Fourth, sanctions lawyers have noted that OFAC's expanding interpretation of its authority has been successfully challenged in court. The Knight First Amendment Institute's victory against OFAC in the Exchange Foundation case demonstrated that courts are willing to push back when sanctions authority is used to restrict political dialogue rather than economic transactions [17].

The Human Cost: Who Is Affected

The most immediately affected individuals are the approximately 40 Americans who participated in the March convoy, who now face potential OFAC enforcement actions. Piker and Benjamin have received subpoenas [13]. CodePink's DC Coordinator, Olivia DiNucci, is also under investigation [13].

For employees of the Singham-funded nonprofits, the sanctions create a different kind of pressure. Organizations that previously coordinated programs with ICAP or other Cuban entities must now conduct compliance reviews of their entire operations. Any ongoing financial relationships with designated entities must be unwound and reported to OFAC. The People's Forum, which recently moved into a $5 million Manhattan headquarters, faces congressional demands for records alongside the new sanctions compliance burden [19].

Cuban civil society workers who participated in exchange programs organized through ICAP face the prospect of being cut off from American institutional partners. Academic researchers who conducted fieldwork in Cuba through ICAP-facilitated programs may find their ability to continue such work severely constrained.

Second-Order Effects: Remittances, Exchanges, and Regional Diplomacy

The broader Cuba sanctions escalation has effects well beyond the Singham network.

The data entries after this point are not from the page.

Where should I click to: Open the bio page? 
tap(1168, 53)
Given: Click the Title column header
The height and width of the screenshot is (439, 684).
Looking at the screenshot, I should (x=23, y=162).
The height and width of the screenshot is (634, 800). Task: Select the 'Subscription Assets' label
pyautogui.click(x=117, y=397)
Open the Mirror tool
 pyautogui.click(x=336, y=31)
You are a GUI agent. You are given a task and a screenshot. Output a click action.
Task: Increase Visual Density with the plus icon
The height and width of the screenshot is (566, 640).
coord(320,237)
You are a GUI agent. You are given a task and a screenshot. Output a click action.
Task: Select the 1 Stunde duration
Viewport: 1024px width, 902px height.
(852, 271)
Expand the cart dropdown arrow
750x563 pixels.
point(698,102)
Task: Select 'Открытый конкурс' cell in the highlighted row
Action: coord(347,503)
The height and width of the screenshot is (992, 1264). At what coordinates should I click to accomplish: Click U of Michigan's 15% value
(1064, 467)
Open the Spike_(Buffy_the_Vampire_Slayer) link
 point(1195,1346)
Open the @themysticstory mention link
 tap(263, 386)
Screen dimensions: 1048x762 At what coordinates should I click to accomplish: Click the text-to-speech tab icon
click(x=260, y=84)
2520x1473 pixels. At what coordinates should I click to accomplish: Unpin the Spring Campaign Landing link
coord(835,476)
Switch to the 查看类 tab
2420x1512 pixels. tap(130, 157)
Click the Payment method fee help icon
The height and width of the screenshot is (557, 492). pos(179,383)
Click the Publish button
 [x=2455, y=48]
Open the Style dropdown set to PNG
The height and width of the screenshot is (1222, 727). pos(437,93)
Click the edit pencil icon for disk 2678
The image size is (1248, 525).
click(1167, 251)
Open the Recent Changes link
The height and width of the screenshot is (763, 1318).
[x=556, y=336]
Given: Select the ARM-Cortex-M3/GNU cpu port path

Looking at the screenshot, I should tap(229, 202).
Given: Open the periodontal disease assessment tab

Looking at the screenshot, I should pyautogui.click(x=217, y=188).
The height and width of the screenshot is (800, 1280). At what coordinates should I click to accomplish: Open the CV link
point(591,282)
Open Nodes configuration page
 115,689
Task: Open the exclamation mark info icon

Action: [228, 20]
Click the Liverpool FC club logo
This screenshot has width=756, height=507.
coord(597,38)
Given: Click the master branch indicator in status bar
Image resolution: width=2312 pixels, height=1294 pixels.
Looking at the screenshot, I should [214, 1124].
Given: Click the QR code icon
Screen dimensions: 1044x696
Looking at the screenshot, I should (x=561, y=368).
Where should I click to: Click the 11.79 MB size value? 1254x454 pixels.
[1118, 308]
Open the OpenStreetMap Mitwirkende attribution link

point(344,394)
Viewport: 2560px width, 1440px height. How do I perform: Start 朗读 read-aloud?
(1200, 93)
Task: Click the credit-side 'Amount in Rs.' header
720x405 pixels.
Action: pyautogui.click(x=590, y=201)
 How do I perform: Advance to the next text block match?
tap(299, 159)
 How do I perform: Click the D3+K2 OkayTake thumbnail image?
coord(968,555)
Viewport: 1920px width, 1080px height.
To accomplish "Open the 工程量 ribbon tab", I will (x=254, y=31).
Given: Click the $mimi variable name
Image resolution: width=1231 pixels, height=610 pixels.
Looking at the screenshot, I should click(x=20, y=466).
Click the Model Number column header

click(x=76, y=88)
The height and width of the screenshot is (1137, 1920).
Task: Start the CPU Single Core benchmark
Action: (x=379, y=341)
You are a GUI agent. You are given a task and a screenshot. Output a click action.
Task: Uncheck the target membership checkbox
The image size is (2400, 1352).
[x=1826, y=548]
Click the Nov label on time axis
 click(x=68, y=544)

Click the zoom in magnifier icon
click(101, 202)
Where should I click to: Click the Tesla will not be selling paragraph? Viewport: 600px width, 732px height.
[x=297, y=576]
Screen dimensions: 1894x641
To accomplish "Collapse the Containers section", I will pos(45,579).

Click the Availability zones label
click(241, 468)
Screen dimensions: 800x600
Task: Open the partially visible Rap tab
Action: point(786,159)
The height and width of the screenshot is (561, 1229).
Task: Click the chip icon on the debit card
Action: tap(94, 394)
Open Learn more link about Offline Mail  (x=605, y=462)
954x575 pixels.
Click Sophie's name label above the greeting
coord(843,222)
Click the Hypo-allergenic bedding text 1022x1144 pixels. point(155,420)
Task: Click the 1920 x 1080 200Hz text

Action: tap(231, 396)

Remittances to Cuba — estimated at $2 to $3 billion annually and a lifeline for Cuban families — have been progressively restricted under tightening OFAC rules [20]. The Trump administration previously limited remittances to $1,000 per person per quarter and prohibited processing through entities on the Cuba Restricted List, which now includes over 200 entities after the January 2025 expansion [21].

Academic exchanges, already constrained by the elimination of individual "people-to-people" travel during Trump's first term, face further complications. The designation of ICAP — which has historically facilitated some educational and cultural exchanges — removes one of the institutional channels through which such programs operated.

Regionally, the use of financial sanctions as a tool against media and advocacy organizations is being watched by Latin American governments already skeptical of U.S. sanctions policy. The Foundation for Defense of Democracies, a hawkish think tank, published an analysis on June 3, 2026, arguing for even more aggressive use of sanctions tools against Cuba, framing the current actions as part of a "toolkit for squeezing the Cuban regime" [22].

What Comes Next

The sanctions announced on June 4 are unlikely to be the last. Rubio has publicly predicted additional sanctions targeting the Cuban regime's elite [23]. The OFAC investigations into convoy participants could produce civil penalties, criminal referrals, or both. Congressional committees continue to demand records from Singham-funded organizations, with the possibility of FARA (Foreign Agents Registration Act) enforcement actions if investigators conclude that any organization acted on behalf of a foreign government without registering.

The central tension will remain: whether the U.S. government's counterintelligence concerns about a genuine foreign influence network justify the use of sanctions tools that inevitably constrain the political activity of American citizens and organizations. The legal battles — over OFAC's authority, the First Amendment's reach, and the line between foreign influence and domestic advocacy — are only beginning.